1 Samuel 25:18-35NBV21Open in de Bijbel

Saul achtervolgt David. David verschuilt zich op verschillende plekken. Steeds meer mensen sluiten zich in deze periode bij David aan – hij is als een Robin Hood met zijn vogelvrije vrienden.

Omdat David op de vlucht is voor Saul, hebben hij en zijn mannen geen vast inkomen. Ze beschermen de herders van de rijke Nabal. Daarom vraagt hij Nabal om eten.

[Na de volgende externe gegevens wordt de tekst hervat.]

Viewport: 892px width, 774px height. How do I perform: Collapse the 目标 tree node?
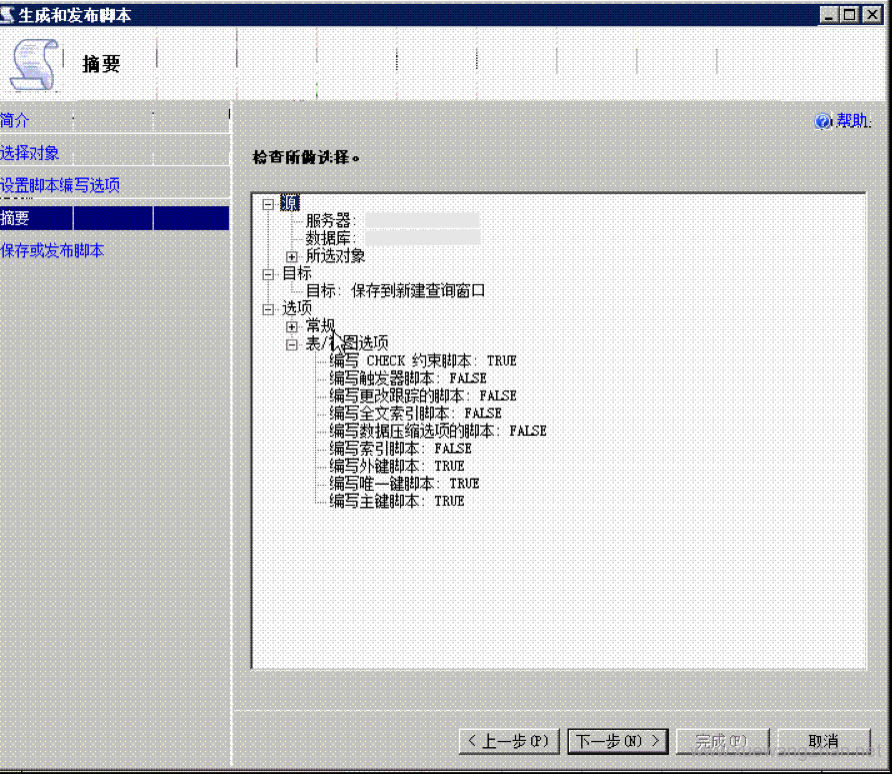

Nabal is niet van plan David en zijn mannen eten te geven. Hij laat merken dat hij David helemaal niet belangrijk vindt. David is woest en wil deze reactie van Nabal vergelden.

Maar gelukkig grijpt Nabals vrouw Abigaïl in. Abigaïl laat David zien dat zij hem wel belangrijk vindt: ze knielt en buigt diep. Daarna spreekt ze profetische woorden over Davids koningschap. Ze zegt verschillende keren dat God David koning zal maken, maar dat hij dan niets verkeerds mag doen en geen wraak mag nemen.

Abigaïls optreden is een schot in de roos. David komt door haar woorden tot inkeer. Hij erkent dat het niet goed is om wraak te willen nemen en dankt God voor Abigaïls tussenkomst.

Vraag: Ben jij weleens iets van plan geweest maar veranderde je van gedachten toen iemand er met je over ging praten? Hoe ging dat?